A home base station (Home NodeB, referred to as HNB for short in the following) is a femtocell, oriented to a residence environment or an enterprise environment. In the scenario of an enterprise network or a hot spot, an HNB group may be used to provide continuous coverage for the enterprise network or the hot spot. The HNB is connected to a core network (referred to as CN for short in the following) through a home base station gateway (Home NodeB Gateway, referred to as HNB-GW for short in the following). One HNB-GW is connected to a plurality of HNBs, and coverage of the HNBs may be geographically continuous.
On an HNB network, a coverage range of each HNB is less than that of a macro network cell. One HNB covers a range of about ten meters. When a UE moves on the HNB network, the UE has to handover itself to or reselect another HNB cell frequently, where the handover or reselection is more frequent than that on a macro network.
A status of a cell forward access channel (Cell Fach forward access channel, referred to as CELL_FACH for short in the following) is taken as an example. When a user equipment (referred to as UE for short in the following) moves to a new radio network controller (referred to as RNC for short in the following), the UE starts a cell reselection process. The UE sends a cell update (CELL UPDATE) message to a target cell to trigger a cell update process. The target cell determines a source cell where the UE is located by identifying a U-RNTI in the CELL UPDATE message. Therefore, it must be ensured that the U-RNTI of the UE uniquely identifies a UE on the whole UTRAN. The U-RNTI is comprised of an RNC identity (referred to as RNC-ID for short in the following) and a serving RNC radio network controller radio network temporary identifier.
However, on a home base station network, a U-RNTI management mechanism of the macro network cannot ensure that the U-RNTI is unique. According to the structure of the HNB network, an HNB-GW and all HNBs connected to the HNB-GW are one RNC as a whole from the perspective of the core network CN, and the HNBs under the same HNB-GW share the same RNC-ID. When the registration of an HNB, the HNB-GW sends an RNC-ID to the HNB. When the HNB allocates a U-RNTI to the UE, it can only be ensured that an S-RNTI is unique in the range of the current HNB, but it cannot be ensured whether another HNB under the same HNB-GW uses the S-RNTI. Therefore, it cannot be ensured that the U-RNTI is unique in the HNB-GW; that is, the HNB cannot ensure that the U-RNTI is not used by another HNB under the same HNB-GW.
On the HNB network, when a source HNB allocates a U-RNTI, it can only be ensured that the U-RNTI is unique in the HNB and it cannot be ensured that the U-RNTI is unique in the whole RNC and UTRAN. Furthermore, a target HNB cannot know a U-RNTI allocation situation of other HNBs under the same HNB-GW. Therefore, the target HNB cannot identify the source HNB according to the U-RNTI so that it cannot accurately transfer a cell update message to the source HNB.

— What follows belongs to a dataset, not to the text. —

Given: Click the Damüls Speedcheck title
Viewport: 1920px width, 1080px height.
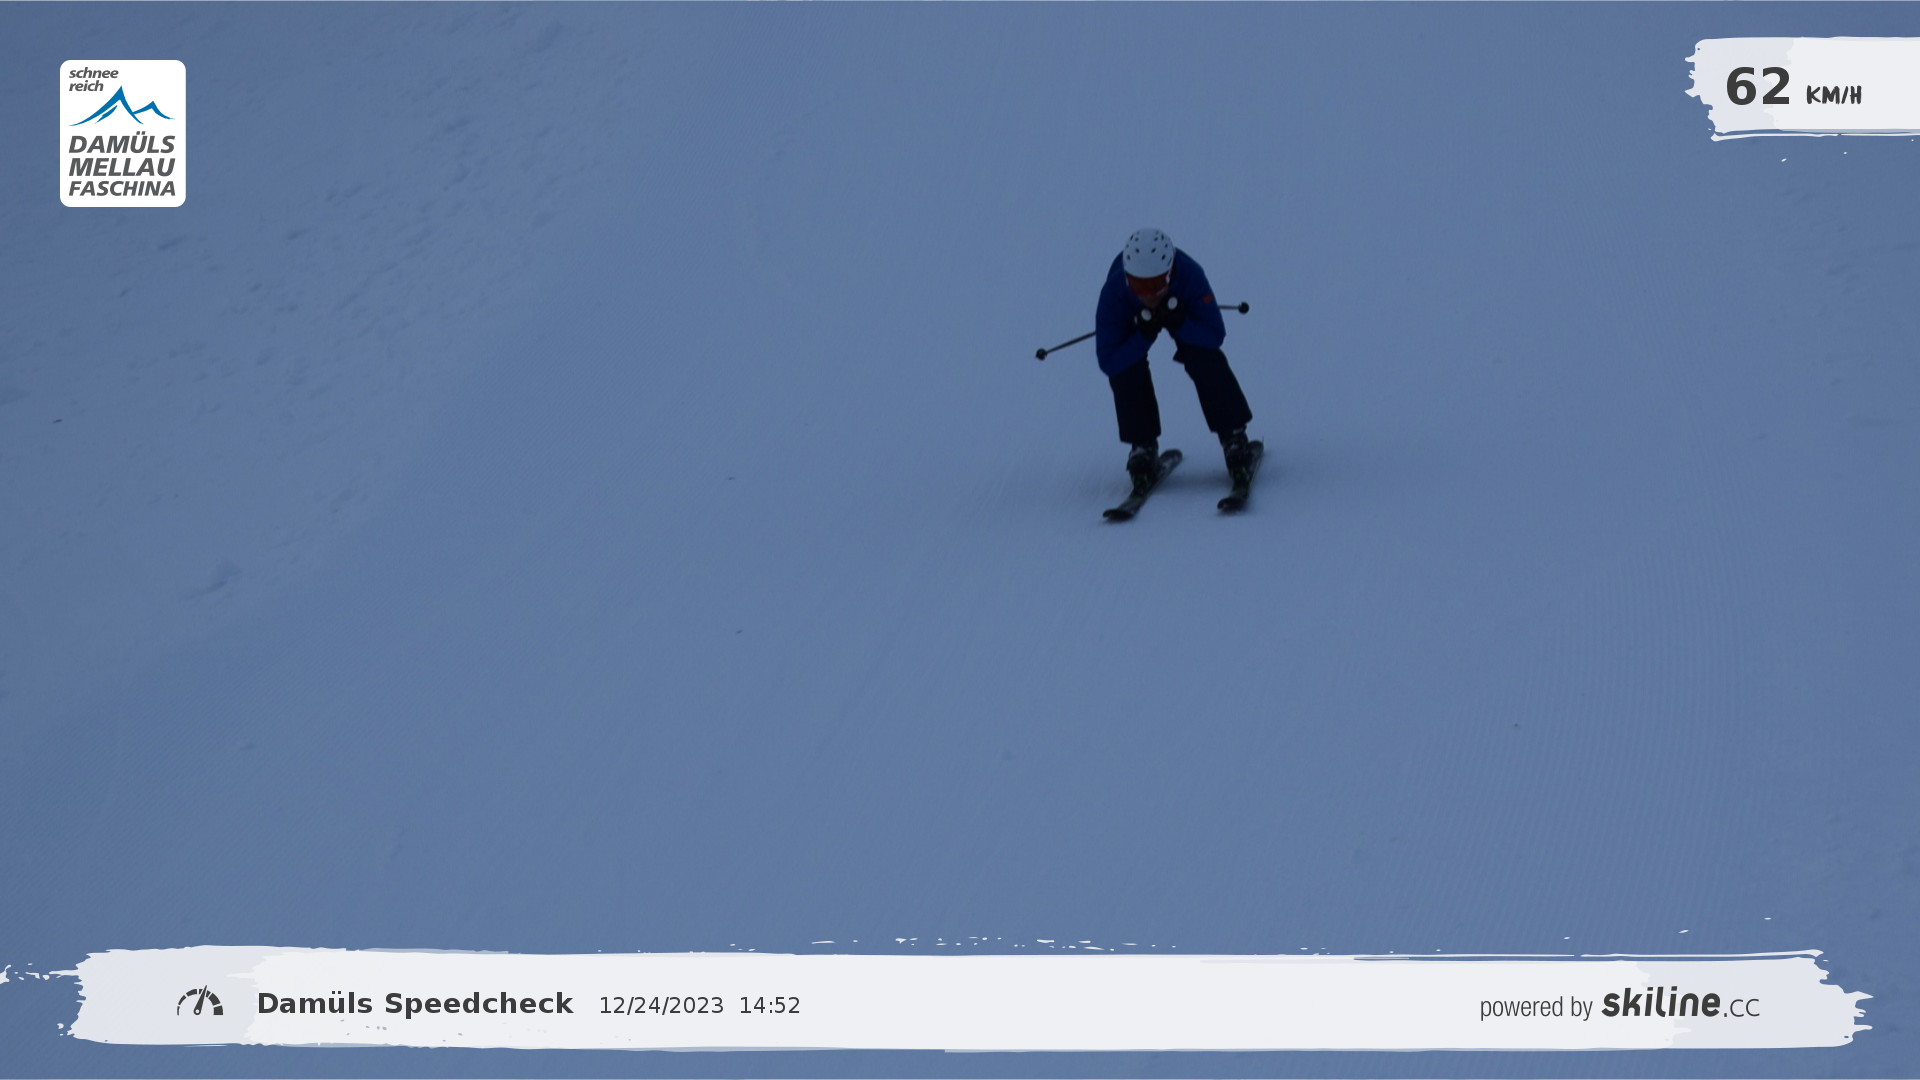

If the cell update message is incorrectly transferred to an HNB cell, the cell update process is disordered. For example, a user equipment A moves from a home base station A to a home base station B and resides in home base station B through cell reselection. The user equipment sends a cell update message including a current U-RNTI (allocated by HNB A) of user equipment A to home base station B. If the U-RNTI currently used by user equipment A is allocated by another home base station C to user equipment B, home base station B analyzes the U-RNTI to decide that a source HNB that user equipment A moves from is home base station C, and home base station B forwards the cell update message to home base station C. Home base station C receiving the cell update message, as a source cell, initiates a reposition process for user equipment B. As a result, user equipment B is released by HNB C and is in a state that the network cannot page user equipment B, and use equipment A cannot reside in a cell of the home base station B.
In the prior art, the HNB-GW allocates non-overlapping U-RNTI prefix segment/index or identifier segment to each HNB. When an HNB is connected to the HNB-GW, the HNB-GW designates U-RNTI prefix segment/index or identifier segment that can be allocated to the HNB.
The HNB may report its capability information (the information indicates the number of required U-RNTIs) to the HNB-GW during registration, and the HNB-GW allocates U-RNTI resources according to the capability of the HNB so as to avoid improper use of U-RNTIs among cells resulted from that the same number of U-RNTIs are allocated for HNBs different in load. If an HNB supports at most 16 users, an index value allocated to the HNB is 16 bits (HNB-GW RNC-ID is 12 bits, and the index value of the HNB is 16 bits, and therefore 4 bits can be used to flexibly allocate U-RNTIs).
However, in the prior at, the U-RNTI prefix segments, indexes, or identifier segments allocated by the HNB-GW to the HNB are fixed. This may cause a waste of U-RNTIs and reduce the number of UEs that can be supported on an HNB system.